Gertrude Stein, Académie Matisse, and The Cone Sisters

Around April 1906 he met Pablo Picasso, who was 12 years younger than Matisse. The two became lifelong friends as well as rivals and are often compared; one key difference between them is that Matisse drew and painted from nature, while Picasso was much more inclined to work from imagination. The subjects painted most frequently by both artists were women and still life, with Matisse more likely to place his figures in fully realized interiors. Matisse and Picasso were first brought together at the Paris salon of Gertrude Stein and her companion Alice B. Toklas. During the first decade of the 20th century, Americans in Paris— Gertrude Stein, her brothers Leo Stein, Michael Stein and Michael's wife Sarah—were important collectors and supporters of Matisse's paintings. In addition Gertrude Stein's two American friends from Baltimore, the Cone sisters Claribel and Etta, became major patrons of Matisse and Picasso, collecting hundreds of their paintings. The Cone collection is now exhibited in the Baltimore Museum of Art.

While numerous artists visited the Stein salon, many of these artists were not represented among the paintings on the walls at 27 Rue de Fleurus. Where Renoir, Cézanne, Matisse, and Picasso's works dominated Leo and Gertrude Stein's collection, Sarah Stein's collection emphasized Matisse.

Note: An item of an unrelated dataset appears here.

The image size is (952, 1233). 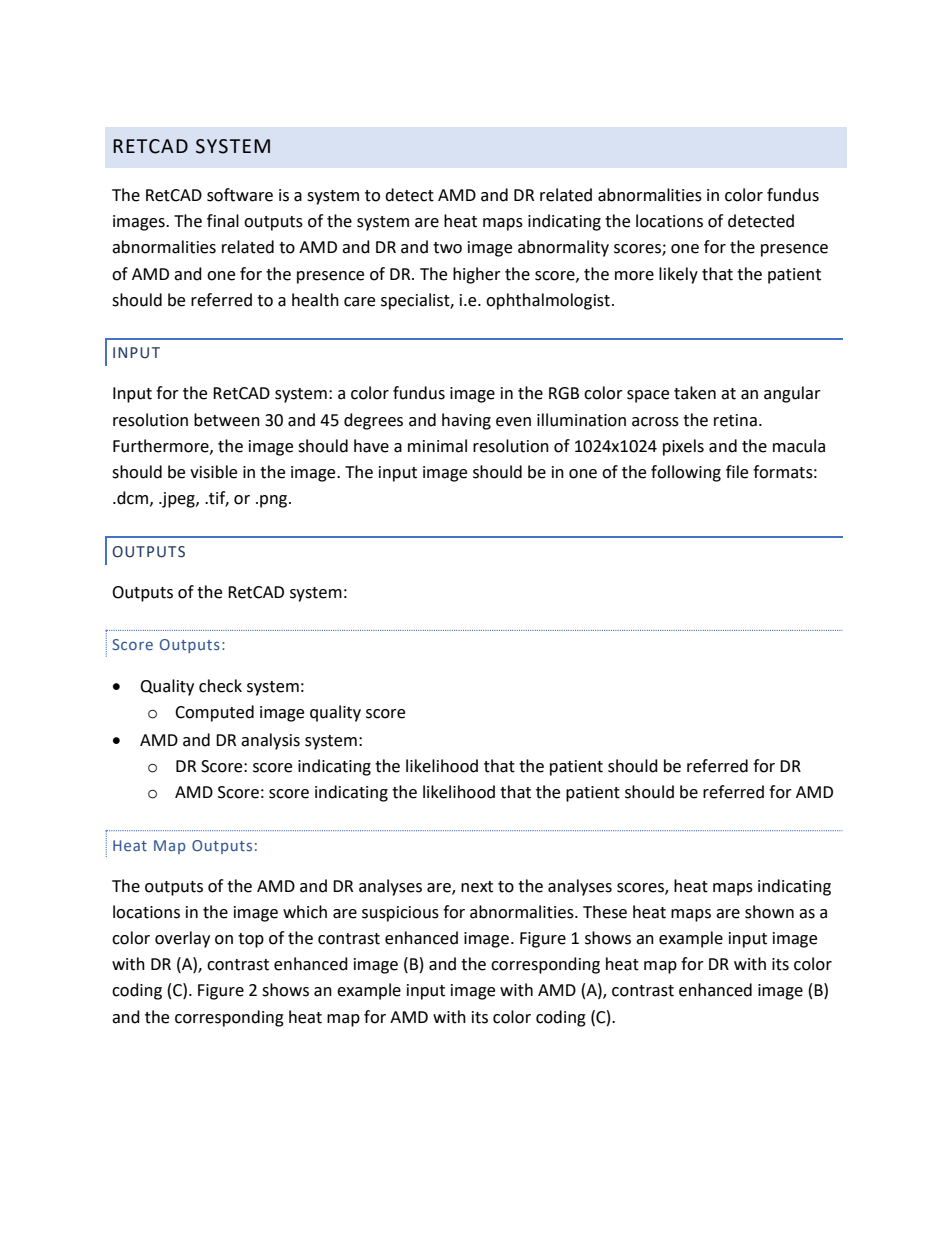 I want to click on following, so click(x=686, y=473).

Contemporaries of Leo and Gertrude Stein, Matisse and Picasso became part of their social circle and routinely joined the gatherings that took place on Saturday evenings at 27 Rue de Fleurus. Gertrude attributed the beginnings of the Saturday evening salons to Matisse, remarking:

More and more frequently, people began visiting to see the Matisse paintings—and the Cézannes: "Matisse brought people, everybody brought somebody, and they came at any time and it began to be a nuisance, and it was in this way that Saturday evenings began."

Among Pablo Picasso's acquaintances who also frequented the Saturday evenings were: Fernande Olivier (Picasso's mistress), Georges Braque, André Derain, the poets Max Jacob and Guillaume Apollinaire, Marie Laurencin (Apollinaire's mistress and an artist in her own right), and Henri Rousseau.

His friends organized and financed the Académie Matisse in Paris, a private and non-commercial school in which Matisse instructed young artists. It operated from 1907 until 1911. Hans Purrmann and Sarah Stein were amongst several of his most loyal students.

Matisse spent seven months in Morocco from 1912 to 1913, producing about 24 paintings and numerous drawings. His frequent orientalist topics of later paintings, such as odalisques, can be traced to this period.